If you choose no XML library, then you may benchmark the time used exclusively by the decompressing step:
cc -o cxlsx_to_csv cxlsx_to_csv.c

SPEED COMPARISON:

  • Tested under Ubuntu 15.10 on an Intel i3-3217U CPU @ 1.80GHz, with a Crucial CT120M500 SSD.
  • Locale set to LC_ALL=C.UTF-8
  • The input spreadsheet a.xlsx has 48665 rows and 46 columns, and weights 9165KB.

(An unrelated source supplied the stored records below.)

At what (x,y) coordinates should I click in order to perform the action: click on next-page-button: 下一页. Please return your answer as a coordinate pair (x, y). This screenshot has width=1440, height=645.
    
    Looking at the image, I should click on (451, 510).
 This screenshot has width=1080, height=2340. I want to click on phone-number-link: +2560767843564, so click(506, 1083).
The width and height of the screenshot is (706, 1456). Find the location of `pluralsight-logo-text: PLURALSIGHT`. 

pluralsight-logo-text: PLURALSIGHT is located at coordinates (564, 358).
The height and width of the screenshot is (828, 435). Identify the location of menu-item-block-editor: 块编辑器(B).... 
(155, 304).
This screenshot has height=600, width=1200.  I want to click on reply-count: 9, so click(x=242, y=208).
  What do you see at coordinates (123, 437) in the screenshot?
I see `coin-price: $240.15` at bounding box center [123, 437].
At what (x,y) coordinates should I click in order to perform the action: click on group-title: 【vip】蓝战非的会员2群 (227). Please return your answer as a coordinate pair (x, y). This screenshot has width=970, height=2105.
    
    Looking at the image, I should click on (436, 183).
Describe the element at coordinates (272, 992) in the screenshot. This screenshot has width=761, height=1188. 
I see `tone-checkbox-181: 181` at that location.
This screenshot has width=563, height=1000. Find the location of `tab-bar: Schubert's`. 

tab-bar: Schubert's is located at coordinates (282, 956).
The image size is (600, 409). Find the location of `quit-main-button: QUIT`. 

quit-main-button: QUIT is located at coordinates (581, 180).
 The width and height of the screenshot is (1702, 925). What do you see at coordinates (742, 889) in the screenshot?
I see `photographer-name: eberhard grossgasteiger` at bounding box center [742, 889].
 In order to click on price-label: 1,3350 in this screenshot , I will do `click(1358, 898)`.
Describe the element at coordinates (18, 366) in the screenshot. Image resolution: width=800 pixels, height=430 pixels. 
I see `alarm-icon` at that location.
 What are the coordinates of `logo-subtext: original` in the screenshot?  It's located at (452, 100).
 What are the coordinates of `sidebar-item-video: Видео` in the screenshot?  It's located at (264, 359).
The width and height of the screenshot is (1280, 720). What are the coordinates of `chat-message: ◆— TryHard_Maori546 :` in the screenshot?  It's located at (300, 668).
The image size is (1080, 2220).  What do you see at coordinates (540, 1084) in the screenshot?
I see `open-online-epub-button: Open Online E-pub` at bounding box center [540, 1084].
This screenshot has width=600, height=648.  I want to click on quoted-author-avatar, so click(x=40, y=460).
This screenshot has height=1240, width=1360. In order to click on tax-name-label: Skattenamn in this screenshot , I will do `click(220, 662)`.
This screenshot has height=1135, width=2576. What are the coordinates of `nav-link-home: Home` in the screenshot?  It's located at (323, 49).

Tool Command Time (real/user/sys)
cxlsx_to_csv (Decompressing time) cxlsx_to_csv -if a.xlsx -of a.csv 1.574s/1.564s/0.008s
cxlsx_to_csv (Expat) cxlsx_to_csv -if a.xlsx -of a.csv 3.020s/2.960s/0.064s
cxlsx_to_csv (Parsifal) cxlsx_to_csv -if a.xlsx -of a.csv 3.957s/3.884s/0.072s
cxlsx_to_csv (Mini-XML) cxlsx_to_csv -if a.xlsx -of a.csv 4.967s/4.880s/0.088s
Gnumeric ssconvert --export-type=Gnumeric_stf:stf_assistant -O 'eol=windows separator=, format=raw transliterate-mode=escape quoting-mode=auto' a.xlsx a.csv 11.869s/11.692s/0.184s
LibreOffice 5 soffice --headless --convert-to csv a.xlsx 12.779s/15.292s/0.536s
xlsx2csv xlsx2csv.py a.xlsx a.csv 39.925s/39.684s/0.148s